Just last evening, as my two sons were winding down from a typical Tuesday at school and slipping into the typical Tuesday evening routine at home, I noticed my youngest son lying on the sofa with a large book in his hands. While both of my sons are avid readers, and this is not an out of the ordinary occurrence, his focus seemed razor sharp, and I was curious what held his attention so fully.

“Hey Bud, watcha readin’?”, I asked. He held up the book without saying a word. It was one of my absolute favorite holiday delights, ‘How the Grinch Stole Christmas’. I could tell he was completely mesmerized with the words and pictures as he excitedly turned each page.

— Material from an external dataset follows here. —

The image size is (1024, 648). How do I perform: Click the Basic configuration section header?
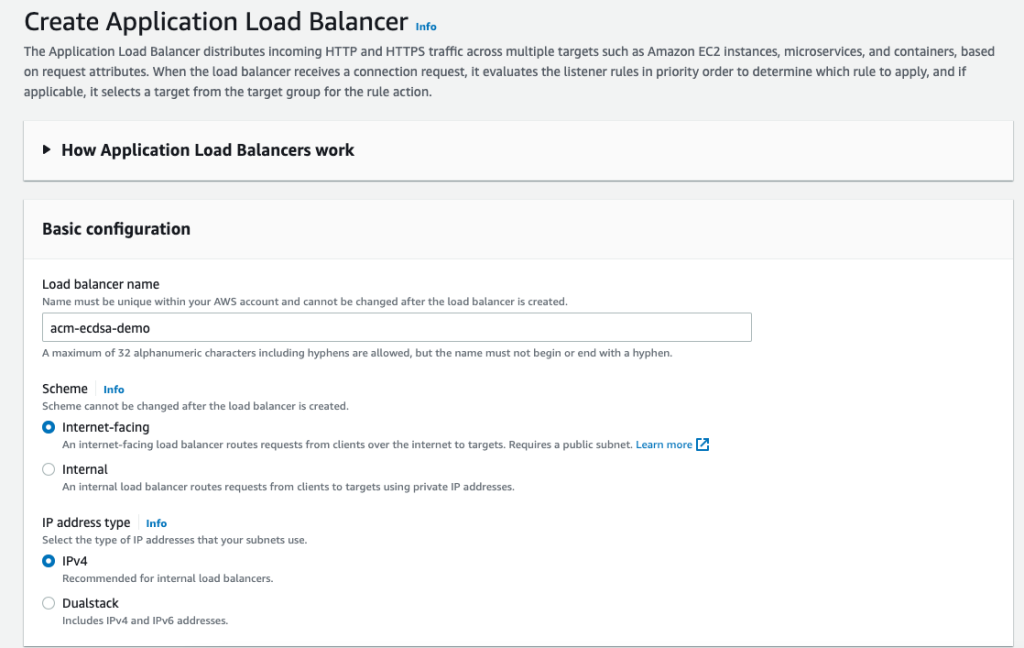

Years of nightly, pre-bedtime reading to this newly nine-year-old little boy, when he was much younger and much less capable of reading on his own, flashed through my mind. Sitting in my comfortable over-sized lazy-boy, holding this little nugget on my lap, smelling his freshly washed little boy hair and smiling to myself at his precious little boy pajamas, as I read countless bedtime stories each night before putting him to bed.

Oh, how I miss those days! When ‘just one more, Mommy…’ is anything I would give to hear again.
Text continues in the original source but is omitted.